» EXERCISE INPUTS
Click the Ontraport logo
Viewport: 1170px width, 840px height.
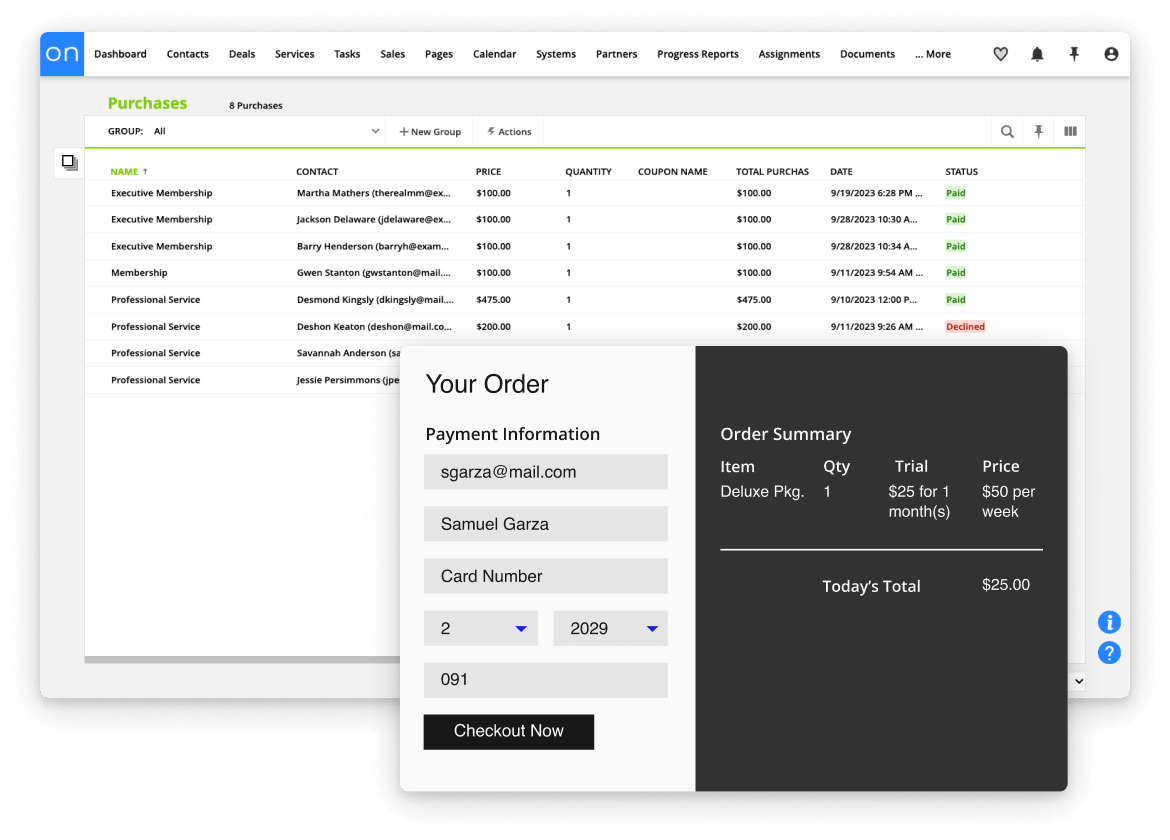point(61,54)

* * *

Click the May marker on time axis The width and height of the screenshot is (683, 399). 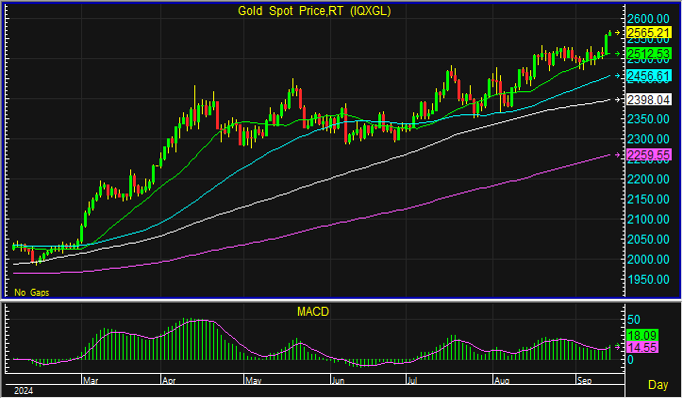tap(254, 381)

==

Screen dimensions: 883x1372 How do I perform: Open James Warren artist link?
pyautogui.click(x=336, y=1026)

» EXERCISE DESCRIPTION
Begin at the line that contains "Click the Ontraport logo" and stop after the line that contains "point(61,54)". Rewrite those lines in full without the pictures, multiplying each coordinate in the answers by 2.05 and rounding to whole numbers with halves going up. All other numbers stay as they are.

» THE RESULT
Click the Ontraport logo
Viewport: 1170px width, 840px height.
point(125,111)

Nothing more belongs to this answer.